In the letter titled ‘Technical Budget Consultations and Expenditure Reforms for the 2021/22 Financial Year’, Shafudah noted that Namibia’s total revenue is projected to be significantly lower in 2021/22 compared to the current financial year. 

“The outbreak of Covid-19 and its consequent negative impact on projected revenue has contributed to the need for fiscal indicators to be stabilised starting from the next financial year. With this in mind, tough decisions on some expenditure items have to be made,” Shafudah stated.

In light of these tough decisions, the finance ministry, in consultations with relevant government institutions identified fiscal reforms that include expenditure modifications on the State medical aid, the wage bill, and a review of Foreign Service Staff Rules, amongst others. 
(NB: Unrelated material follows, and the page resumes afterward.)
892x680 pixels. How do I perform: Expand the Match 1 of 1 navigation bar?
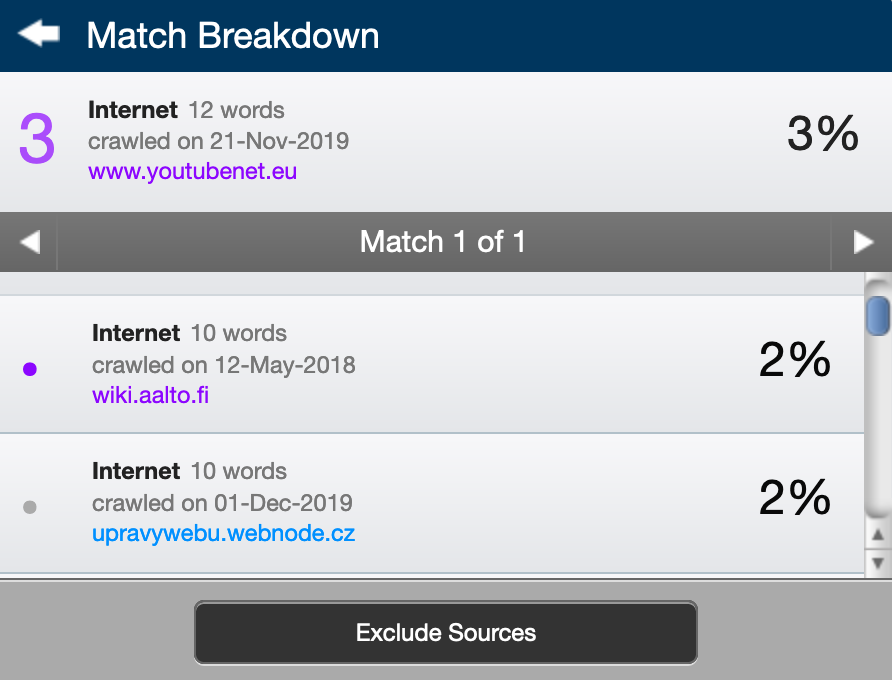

In the letter, Shafudah explained that these reforms are expected to be finalised by the end of 2021/22 financial year but as a matter of urgency, Treasury identified other expenditure measures to be enforced effective 1 April 2021 and that has already been communicated to all offices, ministries and agencies. 

Furthermore, Shafudah requested Namibian diplomatic missions to furnish the finance ministry with records of payments of the 15% educational allowance contribution per mission over a period of five years. 

“Should there be those who have not contributed, you are advised to apply the State Finance Act, 31 of 1991 and collect what is due to the State by 1 April 2021,” Shafudah stated.

Shafudah also urged the head of missions abroad to revisit rental fees (accommodation for officials) to ensure that reasonable amounts are agreed upon for new contracts taking into accounts the negative effects of Covid-19 on the fiscus.

“Finally, the ministry is requesting your good offices to provide us with the list of rentals paid for by GRN on behalf of diplomats. Should there be any co-contribution by diplomats, kindly provide that information per mission,” the letter reads, concluding that the requested data should reach her office by 19 January 2021.

When approached for comment, finance ministry spokesperson Tonateni Shidhudhu said the memo was meant for the ministerial eyes only, adding it formed part of consultations in the build up to the tabling of the 2021/22 national budget. 

Commenting on the ministerial directive, local economist, Mally Likukela said it is a case of too little too late. 

“Government should have taken actions to ensure minimal fiscal stress as a result of Covid-19 much earlier such that even when the pandemic hit us, we would be in a position to absorb the impact. The measures proposed to be taken now won’t do much to shield the fiscus as these expenditures are relatively minimal compared to other expenditure lines on our budget,” said Likukela. 

He added that at this point in time, budget cuts will do more harm than good as the economy needs every expenditure boost it can get from government. 

“What government needs to do is to streamline and redirect expenditures towards those expenditure items with larger multiplier effects, such as direct local procurement, public works projects and agriculture support and related activities. What the economy currently needs is a stimulus package, not a consolidation package. All countries are embarking on stimulus programmes,” Likukela added.